═════ Listing

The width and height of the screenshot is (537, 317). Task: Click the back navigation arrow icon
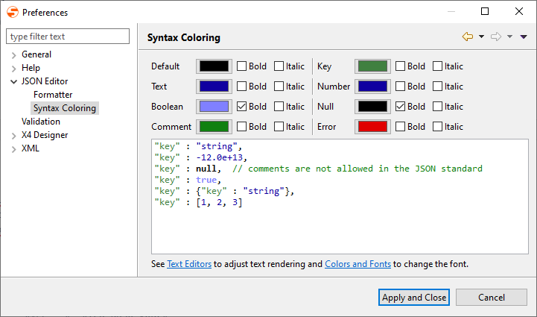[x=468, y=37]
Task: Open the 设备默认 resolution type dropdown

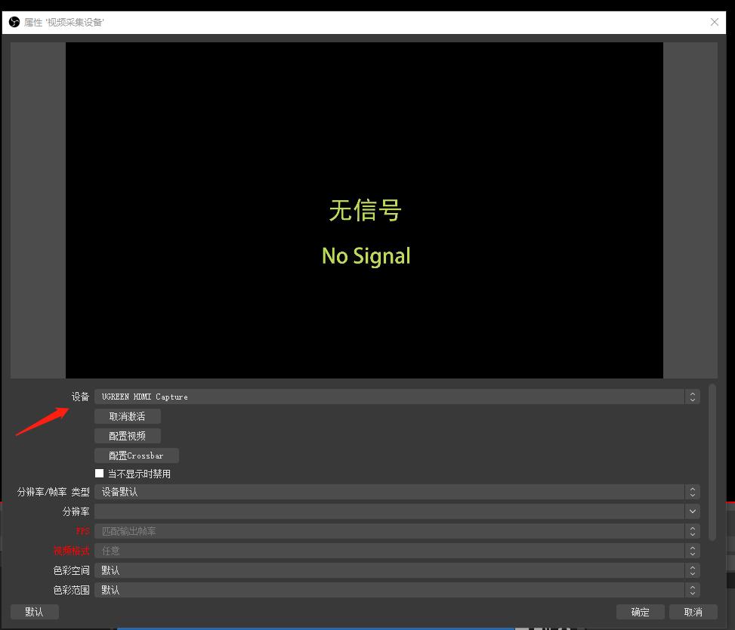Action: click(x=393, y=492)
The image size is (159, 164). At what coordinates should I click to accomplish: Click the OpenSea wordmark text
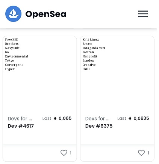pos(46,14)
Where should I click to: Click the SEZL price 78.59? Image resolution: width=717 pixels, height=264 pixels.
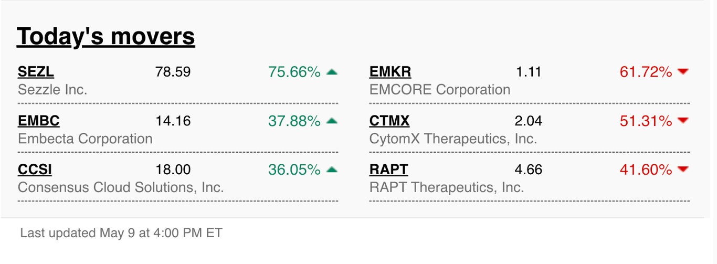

══════════

= What you will do =
Retype the entire listing above verbatim, omitting the pictures.

= Task answer =
The width and height of the screenshot is (537, 317). Task: Click the back navigation arrow icon
[x=468, y=37]
Task: Open the 设备默认 resolution type dropdown

Action: click(x=393, y=492)
The image size is (159, 164). At what coordinates should I click to accomplish: Click the OpenSea wordmark text
pos(46,14)
Where should I click to: Click the SEZL price 78.59? Image resolution: width=717 pixels, height=264 pixels.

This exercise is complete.